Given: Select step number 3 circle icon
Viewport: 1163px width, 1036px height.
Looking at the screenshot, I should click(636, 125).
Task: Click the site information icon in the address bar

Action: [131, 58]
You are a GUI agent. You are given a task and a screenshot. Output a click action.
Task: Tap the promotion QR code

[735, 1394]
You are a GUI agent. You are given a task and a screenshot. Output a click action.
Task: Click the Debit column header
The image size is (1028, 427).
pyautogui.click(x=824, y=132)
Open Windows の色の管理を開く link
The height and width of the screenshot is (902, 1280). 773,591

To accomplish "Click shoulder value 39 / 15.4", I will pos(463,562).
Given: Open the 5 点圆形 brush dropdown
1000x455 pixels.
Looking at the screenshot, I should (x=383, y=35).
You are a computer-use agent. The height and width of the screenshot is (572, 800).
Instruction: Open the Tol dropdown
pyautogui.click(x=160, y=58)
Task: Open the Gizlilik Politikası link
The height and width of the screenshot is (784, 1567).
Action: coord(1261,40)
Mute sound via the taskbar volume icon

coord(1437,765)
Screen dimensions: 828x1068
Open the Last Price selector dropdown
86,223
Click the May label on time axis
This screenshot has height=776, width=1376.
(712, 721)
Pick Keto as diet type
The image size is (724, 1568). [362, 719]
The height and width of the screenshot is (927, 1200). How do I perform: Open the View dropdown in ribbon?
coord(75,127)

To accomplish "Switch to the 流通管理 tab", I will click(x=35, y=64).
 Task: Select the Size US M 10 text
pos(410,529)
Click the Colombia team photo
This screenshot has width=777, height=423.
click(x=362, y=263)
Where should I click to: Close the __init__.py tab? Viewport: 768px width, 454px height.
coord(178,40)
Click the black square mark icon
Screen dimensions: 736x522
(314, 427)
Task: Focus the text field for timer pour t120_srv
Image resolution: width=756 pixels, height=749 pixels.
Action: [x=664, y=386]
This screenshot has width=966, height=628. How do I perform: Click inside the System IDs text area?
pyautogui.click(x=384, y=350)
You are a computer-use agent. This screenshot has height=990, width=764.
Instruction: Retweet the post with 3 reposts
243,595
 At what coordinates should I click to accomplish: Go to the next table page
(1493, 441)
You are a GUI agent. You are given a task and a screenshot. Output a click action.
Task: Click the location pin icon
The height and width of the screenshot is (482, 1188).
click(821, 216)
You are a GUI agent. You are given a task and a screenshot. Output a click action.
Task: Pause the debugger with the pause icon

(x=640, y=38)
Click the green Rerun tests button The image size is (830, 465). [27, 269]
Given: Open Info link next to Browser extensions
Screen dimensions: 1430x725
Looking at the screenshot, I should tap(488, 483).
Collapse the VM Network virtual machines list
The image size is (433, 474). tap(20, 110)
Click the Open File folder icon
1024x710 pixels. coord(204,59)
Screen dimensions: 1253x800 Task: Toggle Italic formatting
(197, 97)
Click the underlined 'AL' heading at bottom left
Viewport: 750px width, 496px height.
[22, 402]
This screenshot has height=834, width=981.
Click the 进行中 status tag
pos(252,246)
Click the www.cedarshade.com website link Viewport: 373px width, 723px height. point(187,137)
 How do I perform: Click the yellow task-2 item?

▶ Instructions for the task: Return each line of the records above exactly as it reads.

▶ Response area:
Given: Select step number 3 circle icon
Viewport: 1163px width, 1036px height.
Looking at the screenshot, I should click(636, 125).
Task: Click the site information icon in the address bar

Action: [131, 58]
You are a GUI agent. You are given a task and a screenshot. Output a click action.
Task: Tap the promotion QR code

[735, 1394]
You are a GUI agent. You are given a task and a screenshot. Output a click action.
Task: Click the Debit column header
The image size is (1028, 427).
pyautogui.click(x=824, y=132)
Open Windows の色の管理を開く link
The height and width of the screenshot is (902, 1280). 773,591

To accomplish "Click shoulder value 39 / 15.4", I will pos(463,562).
Given: Open the 5 点圆形 brush dropdown
1000x455 pixels.
Looking at the screenshot, I should (x=383, y=35).
You are a computer-use agent. The height and width of the screenshot is (572, 800).
Instruction: Open the Tol dropdown
pyautogui.click(x=160, y=58)
Task: Open the Gizlilik Politikası link
The height and width of the screenshot is (784, 1567).
Action: coord(1261,40)
Mute sound via the taskbar volume icon

coord(1437,765)
Screen dimensions: 828x1068
Open the Last Price selector dropdown
86,223
Click the May label on time axis
This screenshot has height=776, width=1376.
(712, 721)
Pick Keto as diet type
The image size is (724, 1568). [362, 719]
The height and width of the screenshot is (927, 1200). How do I perform: Open the View dropdown in ribbon?
coord(75,127)

To accomplish "Switch to the 流通管理 tab", I will click(x=35, y=64).
 Task: Select the Size US M 10 text
pos(410,529)
Click the Colombia team photo
This screenshot has width=777, height=423.
click(x=362, y=263)
Where should I click to: Close the __init__.py tab? Viewport: 768px width, 454px height.
coord(178,40)
Click the black square mark icon
Screen dimensions: 736x522
(314, 427)
Task: Focus the text field for timer pour t120_srv
Image resolution: width=756 pixels, height=749 pixels.
Action: [x=664, y=386]
This screenshot has width=966, height=628. How do I perform: Click inside the System IDs text area?
pyautogui.click(x=384, y=350)
You are a computer-use agent. This screenshot has height=990, width=764.
Instruction: Retweet the post with 3 reposts
243,595
 At what coordinates should I click to accomplish: Go to the next table page
(1493, 441)
You are a GUI agent. You are given a task and a screenshot. Output a click action.
Task: Click the location pin icon
The height and width of the screenshot is (482, 1188).
click(821, 216)
You are a GUI agent. You are given a task and a screenshot. Output a click action.
Task: Pause the debugger with the pause icon

(x=640, y=38)
Click the green Rerun tests button The image size is (830, 465). [27, 269]
Given: Open Info link next to Browser extensions
Screen dimensions: 1430x725
Looking at the screenshot, I should tap(488, 483).
Collapse the VM Network virtual machines list
The image size is (433, 474). tap(20, 110)
Click the Open File folder icon
1024x710 pixels. coord(204,59)
Screen dimensions: 1253x800 Task: Toggle Italic formatting
(197, 97)
Click the underlined 'AL' heading at bottom left
Viewport: 750px width, 496px height.
[22, 402]
This screenshot has height=834, width=981.
Click the 进行中 status tag
pos(252,246)
Click the www.cedarshade.com website link Viewport: 373px width, 723px height. point(187,137)
 How do I perform: Click the yellow task-2 item?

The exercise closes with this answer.